L’intention de l’Église, dans cette fête, n’est pas seulement de célébrer l’anniversaire de l’instant fortuné auquel commença, au sein de la pieuse Anne, la vie de la très glorieuse Vierge Marie ; mais encore d’honorer le sublime privilège en vertu duquel Marie a été préservée de la tache originelle que, par un décret souverain et universel, tous les enfants d’Adam contractent au moment-même où ils sont conçus dans le sein de leurs mères. La foi de l’Église catholique que nous avons entendu solennellement reconnaître comme révélée de Dieu-même, au jour à jamais mémorable du huit décembre 1854, cette foi qu’a proclamée l’oracle apostolique, par la bouche de Pie IX, aux acclamations de la Chrétienté tout entière, nous enseigne qu’au moment où Dieu a uni l’âme de Marie qu’Il venait de créer au corps qu’elle devait animer, cette âme à jamais bénie, non seulement n’a pas contracté la souillure qui envahit à ce moment toute âme humaine, mais qu’elle a été remplie d’une grâce immense qui l’a rendue, dès ce moment, le miroir de la sainteté de Dieu-même, autant qu’il est possible à un être créé.

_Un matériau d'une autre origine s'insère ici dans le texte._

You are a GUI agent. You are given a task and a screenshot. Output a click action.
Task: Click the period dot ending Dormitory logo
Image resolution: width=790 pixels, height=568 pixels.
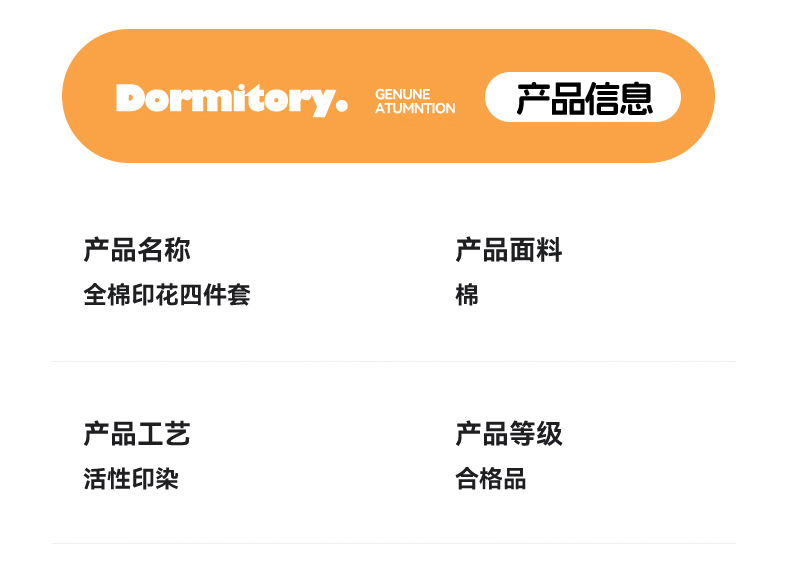pos(342,106)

Une telle suspension de la loi portée par la justice divine contre toute la postérité de nos premiers parents était motivée par le respect que Dieu porte à Sa propre sainteté. Les rapports que Marie devait avoir avec la divinité-même, étant non seulement la Fille du Père céleste, mais appelée à devenir la propre Mère du Fils, et le Sanctuaire ineffable de l’Esprit-Saint, ces rapports exigeaient que rien de souillé ne se rencontrât, même un seul instant, dans la créature prédestinée à de si étroites relations avec l’adorable Trinité ; qu’aucune ombre n’eût jamais obscurci en Marie la pureté parfaite que le Dieu souverainement saint veut trouver même dans les êtres qu’Il appelle à jouir au ciel de Sa simple vue ; en un mot, comme le dit le grand Docteur saint Anselme : « Il était juste qu’elle fût ornée d’une pureté au-dessus de laquelle on n’en puisse concevoir de plus grande que celle de Dieu même, cette Vierge à qui Dieu le Père devait donner Son Fils d’une manière si particulière que Ce Fils deviendrait par nature le Fils commun et unique de Dieu et de la Vierge ; cette Vierge que le Fils devait élire pour en faire substantiellement Sa Mère, et au sein de laquelle l’Esprit-Saint voulait opérer la conception et la naissance de Celui Dont Il procédait Lui-même » (De Conceptu Virginali. Cap. XVIII).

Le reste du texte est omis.